Dia mengedarkan pandangan ke sekeliling taman ini, hingga akhirnya netra itu berbinar senang.

"Rio!!"

***
Dino Ardiansyah, seorang bocah berusai 8 tahun yang mengidap kanker otak stadium 2. Sungguh dia masih mengingat bagaimana anak kecil itu seketika berubah menjadi ceria saat bertemu keluarganya yang panik akibat Dino menghilang. Anak itu sekana mengatakan semuanya baik-baik saja, padahal saat bersama Risa tadi, raut khawatir, ketakutan dan sedih itu begitu ketara. Sungguh Risa seakan tertampar. Dia begitu kufur atas nikmat yang Allah berikan, apalagi kesehatannya ini, dan dia masih sering menyalahkan takdir. Entah kenapa air mata itu menetes seketika.

"Lah mewek."

Tangan mungil itu refleks mengusap kasar wajahnya, untuk kemudian mengalihkan pandangannya kepada sang pahlawan kesorean ini. "Makasih yo."

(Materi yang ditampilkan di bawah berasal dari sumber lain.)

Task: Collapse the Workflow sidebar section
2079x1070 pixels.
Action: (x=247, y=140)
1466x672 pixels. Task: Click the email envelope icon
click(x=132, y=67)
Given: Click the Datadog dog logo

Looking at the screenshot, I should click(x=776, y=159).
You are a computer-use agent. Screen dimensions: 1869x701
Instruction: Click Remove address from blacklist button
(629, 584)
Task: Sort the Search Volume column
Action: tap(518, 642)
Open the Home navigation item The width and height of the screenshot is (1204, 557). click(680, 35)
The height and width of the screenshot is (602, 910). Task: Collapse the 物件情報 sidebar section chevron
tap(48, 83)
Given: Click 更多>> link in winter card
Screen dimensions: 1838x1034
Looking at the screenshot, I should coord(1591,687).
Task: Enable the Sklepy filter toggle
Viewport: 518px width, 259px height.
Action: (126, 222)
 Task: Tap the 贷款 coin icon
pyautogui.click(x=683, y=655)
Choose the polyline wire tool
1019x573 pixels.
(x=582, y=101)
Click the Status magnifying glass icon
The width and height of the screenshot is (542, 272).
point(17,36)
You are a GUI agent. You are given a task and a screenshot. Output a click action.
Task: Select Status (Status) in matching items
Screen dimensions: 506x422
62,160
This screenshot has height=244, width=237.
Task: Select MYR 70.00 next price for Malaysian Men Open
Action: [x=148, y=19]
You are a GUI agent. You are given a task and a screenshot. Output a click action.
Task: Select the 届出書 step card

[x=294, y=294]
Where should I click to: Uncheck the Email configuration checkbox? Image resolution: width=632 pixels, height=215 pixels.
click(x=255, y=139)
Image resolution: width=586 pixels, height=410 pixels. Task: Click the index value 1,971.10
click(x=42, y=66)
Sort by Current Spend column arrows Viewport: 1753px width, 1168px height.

Aneh. Itu yang Rio pikirkan tentang Risa saat ini. Daritadi gadis yang berjalan di sampingnya ini hanya melamun, setelah itu mengeluarkan air mata, dan sekarang malah berterima kasih. "Ris, kayaknya lu masih sakit."

"Ck... dibilang aku udah sembuh," sanggah Risa, "buktinya udah bisa jalan-jalan gini."

"Maksud gua otak lu masih sakit," ujarnya, "sikap lu aneh tahu, Ris. Apa lu kesambet gara-gara di taman tadi!!" Rio sekektika membulatkan matanya saat memikirkan hal-hal seperti itu.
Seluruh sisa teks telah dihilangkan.